In Frankreich unterstützt die öffentliche Hand etwa zwanzig Projekte zur Verlagerung von Rüstungsbetrieben im Rahmen eines „Kriegswirtschafts“-Projekts, das auf die Bedürfnisse der Ukraine und die neue geopolitische Lage zugeschnitten ist. Zu diesen Projekten gehören die Rückkehr der Produktionsstätte für Granatenpulver von Eurenco nach Frankreich und die Einrichtung einer Produktionslinie für 250 kg schwere Bombenhülsen in Aresia sowie der Bau einer Produktionsstätte für 3D-Druckmodule in Bourges. Diese Initiativen zielen darauf ab, die Verteidigungskapazitäten des Landes zu stärken und die verlorenen Industrien wiederherzustellen.

Reindustrialisierung und Sicherheit in Europa

In Europa werden Projekte zur Verlagerung und Rückgewinnung von Industrien als Teil einer Strategie zur Stärkung der nationalen Sicherheit und zur Anpassung an veränderte geopolitische Bedingungen aktiv unterstützt. Viele Länder, wie Deutschland und Italien, konzentrieren sich auf die Wiederherstellung verlorener Produktionskapazitäten, insbesondere in strategischen Verteidigungs- und High-Tech-Industrien. Zu diesen Bemühungen gehören die Schaffung neuer Produktionslinien, die Modernisierung bestehender Anlagen und die Entwicklung additiver Technologien wie 3D-Druck zur Beschleunigung der Produktion von Schlüsselkomponenten.

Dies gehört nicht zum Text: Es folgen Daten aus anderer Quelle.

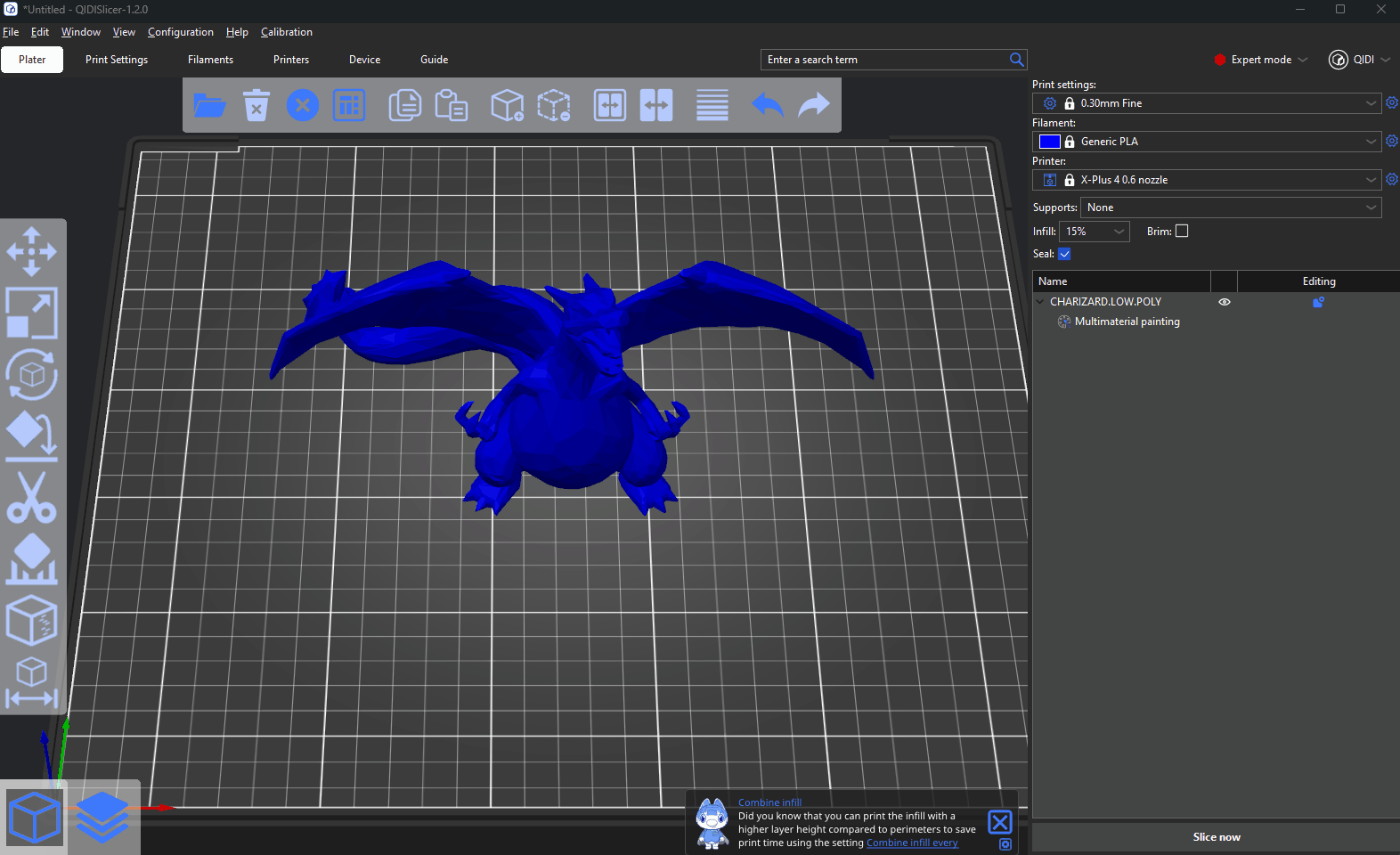Image resolution: width=1400 pixels, height=855 pixels.
Task: Click the Delete trash can icon
Action: coord(256,106)
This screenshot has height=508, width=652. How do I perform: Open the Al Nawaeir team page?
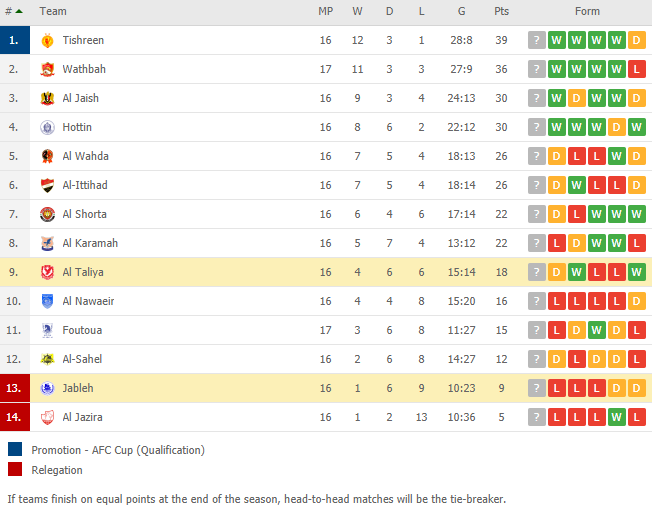[x=88, y=301]
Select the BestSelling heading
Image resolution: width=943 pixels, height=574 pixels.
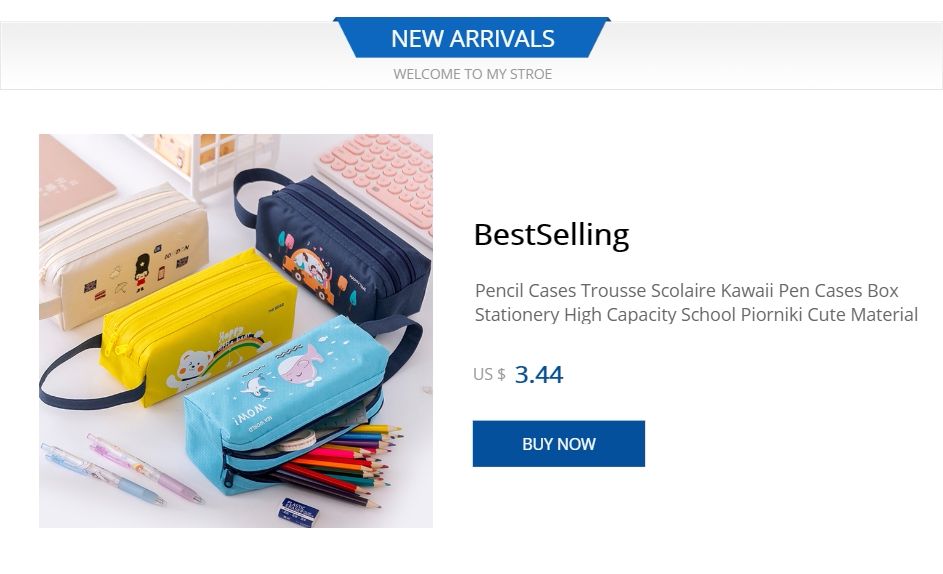551,235
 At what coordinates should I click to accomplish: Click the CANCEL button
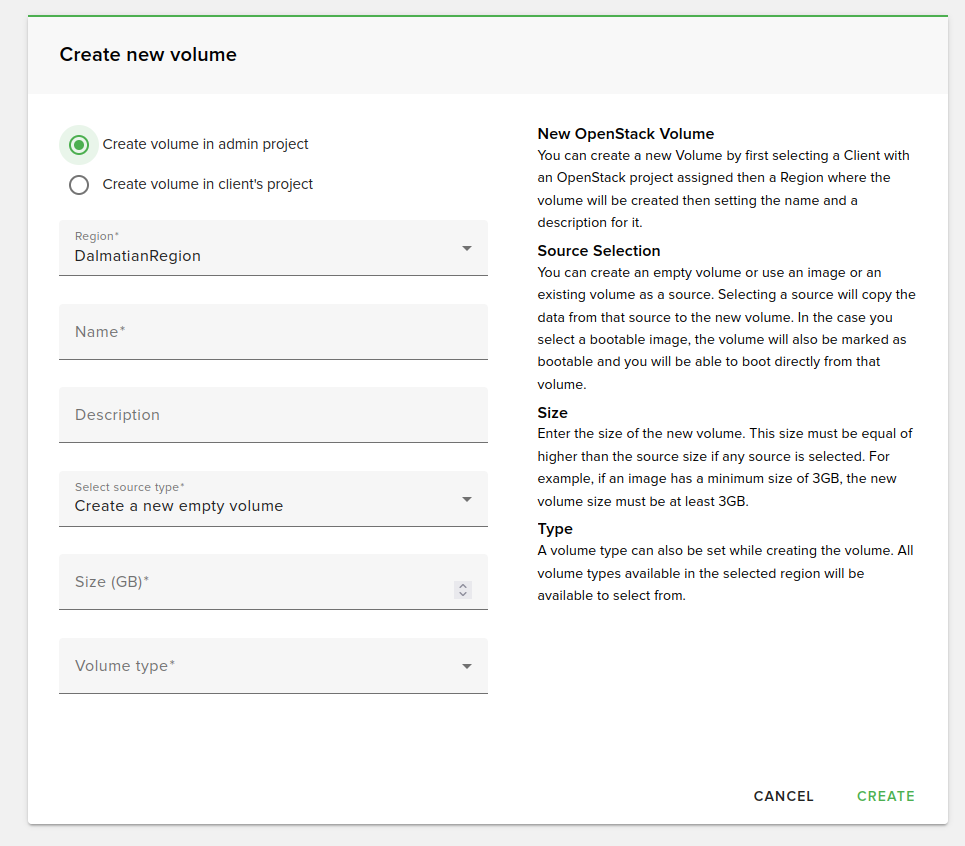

Die europäischen Regierungen investieren aktiv in solche Projekte und bieten Subventionen und steuerliche Anreize, um die Rückkehr der Produktion auf den Kontinent zu fördern. Diese Maßnahmen zielen nicht nur darauf ab, die wirtschaftliche Nachhaltigkeit zu verbessern, sondern auch die technologische Unabhängigkeit Europas von externen Lieferanten zu gewährleisten. Infolgedessen sind der Aufbau von Verteidigungskapazitäten und die Wiederherstellung wichtiger Industrieketten zu Prioritäten vieler Länder geworden, die ihre Sicherheit angesichts der globalen Herausforderungen stärken wollen.

Schlussfolgerung

Europa ist aktiv dabei, verlorene Produktionskapazitäten zurückzugewinnen, was seine wirtschaftliche und technologische Unabhängigkeit stärkt. Diese Bemühungen spiegeln die Bedeutung der Reindustrialisierung für die Sicherheit und Wettbewerbsfähigkeit in der globalen Arena wider. Die Reindustrialisierung in Europa wird in den kommenden Jahren nur an Dynamik gewinnen und zur nachhaltigen Entwicklung des Kontinents beitragen.